**EXERCISE TASK**
Retype the following material line for line, with no changes at all.
**** AVAILABLE RECORDS
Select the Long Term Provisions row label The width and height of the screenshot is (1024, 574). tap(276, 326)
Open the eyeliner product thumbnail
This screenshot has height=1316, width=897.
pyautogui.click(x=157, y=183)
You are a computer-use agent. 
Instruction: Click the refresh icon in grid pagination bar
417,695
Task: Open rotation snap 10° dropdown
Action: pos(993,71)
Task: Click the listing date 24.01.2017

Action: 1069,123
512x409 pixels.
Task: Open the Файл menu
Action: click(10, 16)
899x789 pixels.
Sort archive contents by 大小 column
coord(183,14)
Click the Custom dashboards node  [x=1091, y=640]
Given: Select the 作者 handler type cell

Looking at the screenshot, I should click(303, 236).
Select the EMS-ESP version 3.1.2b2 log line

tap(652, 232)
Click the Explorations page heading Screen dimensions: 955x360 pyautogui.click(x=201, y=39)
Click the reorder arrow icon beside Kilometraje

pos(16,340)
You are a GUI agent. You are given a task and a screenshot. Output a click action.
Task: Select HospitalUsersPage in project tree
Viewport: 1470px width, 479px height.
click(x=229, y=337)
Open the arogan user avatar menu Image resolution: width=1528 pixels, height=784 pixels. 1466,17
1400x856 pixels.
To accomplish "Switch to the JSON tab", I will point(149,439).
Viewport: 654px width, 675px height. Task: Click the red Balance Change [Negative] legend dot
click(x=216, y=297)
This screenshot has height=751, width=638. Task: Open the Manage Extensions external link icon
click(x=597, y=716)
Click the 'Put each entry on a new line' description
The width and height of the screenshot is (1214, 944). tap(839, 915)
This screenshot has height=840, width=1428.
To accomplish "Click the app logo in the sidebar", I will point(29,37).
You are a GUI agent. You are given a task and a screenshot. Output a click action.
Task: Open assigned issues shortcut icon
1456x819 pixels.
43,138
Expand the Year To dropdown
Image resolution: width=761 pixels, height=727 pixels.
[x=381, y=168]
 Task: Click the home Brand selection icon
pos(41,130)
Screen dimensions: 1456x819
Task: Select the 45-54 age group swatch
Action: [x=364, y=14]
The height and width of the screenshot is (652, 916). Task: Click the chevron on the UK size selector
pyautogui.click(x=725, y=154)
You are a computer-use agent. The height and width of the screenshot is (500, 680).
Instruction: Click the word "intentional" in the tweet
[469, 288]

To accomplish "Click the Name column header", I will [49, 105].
********
**SOLVED EXERCISE**
Select the Long Term Provisions row label The width and height of the screenshot is (1024, 574). tap(276, 326)
Open the eyeliner product thumbnail
This screenshot has height=1316, width=897.
pyautogui.click(x=157, y=183)
You are a computer-use agent. 
Instruction: Click the refresh icon in grid pagination bar
417,695
Task: Open rotation snap 10° dropdown
Action: pos(993,71)
Task: Click the listing date 24.01.2017

Action: 1069,123
512x409 pixels.
Task: Open the Файл menu
Action: click(10, 16)
899x789 pixels.
Sort archive contents by 大小 column
coord(183,14)
Click the Custom dashboards node  [x=1091, y=640]
Given: Select the 作者 handler type cell

Looking at the screenshot, I should click(303, 236).
Select the EMS-ESP version 3.1.2b2 log line

tap(652, 232)
Click the Explorations page heading Screen dimensions: 955x360 pyautogui.click(x=201, y=39)
Click the reorder arrow icon beside Kilometraje

pos(16,340)
You are a GUI agent. You are given a task and a screenshot. Output a click action.
Task: Select HospitalUsersPage in project tree
Viewport: 1470px width, 479px height.
click(x=229, y=337)
Open the arogan user avatar menu Image resolution: width=1528 pixels, height=784 pixels. 1466,17
1400x856 pixels.
To accomplish "Switch to the JSON tab", I will point(149,439).
Viewport: 654px width, 675px height. Task: Click the red Balance Change [Negative] legend dot
click(x=216, y=297)
This screenshot has height=751, width=638. Task: Open the Manage Extensions external link icon
click(x=597, y=716)
Click the 'Put each entry on a new line' description
The width and height of the screenshot is (1214, 944). tap(839, 915)
This screenshot has height=840, width=1428.
To accomplish "Click the app logo in the sidebar", I will point(29,37).
You are a GUI agent. You are given a task and a screenshot. Output a click action.
Task: Open assigned issues shortcut icon
1456x819 pixels.
43,138
Expand the Year To dropdown
Image resolution: width=761 pixels, height=727 pixels.
[x=381, y=168]
 Task: Click the home Brand selection icon
pos(41,130)
Screen dimensions: 1456x819
Task: Select the 45-54 age group swatch
Action: [x=364, y=14]
The height and width of the screenshot is (652, 916). Task: Click the chevron on the UK size selector
pyautogui.click(x=725, y=154)
You are a computer-use agent. The height and width of the screenshot is (500, 680).
Instruction: Click the word "intentional" in the tweet
[469, 288]

To accomplish "Click the Name column header", I will [49, 105].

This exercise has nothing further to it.